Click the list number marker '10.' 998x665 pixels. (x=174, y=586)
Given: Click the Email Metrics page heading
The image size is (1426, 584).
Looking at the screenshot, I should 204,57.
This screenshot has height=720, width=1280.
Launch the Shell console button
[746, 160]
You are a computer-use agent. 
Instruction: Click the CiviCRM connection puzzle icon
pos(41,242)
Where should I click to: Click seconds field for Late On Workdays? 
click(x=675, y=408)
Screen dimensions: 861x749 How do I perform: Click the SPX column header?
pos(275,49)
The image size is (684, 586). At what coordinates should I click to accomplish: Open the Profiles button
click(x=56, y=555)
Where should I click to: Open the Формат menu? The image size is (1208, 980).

--

→ What the exercise asks: Repeat word for word from the line holding "The image size is (684, 586)." down to the last line above, including both.

→ Result of the task:
The image size is (684, 586). At what coordinates should I click to accomplish: Open the Profiles button
click(x=56, y=555)
Where should I click to: Open the Формат menu? The image size is (1208, 980).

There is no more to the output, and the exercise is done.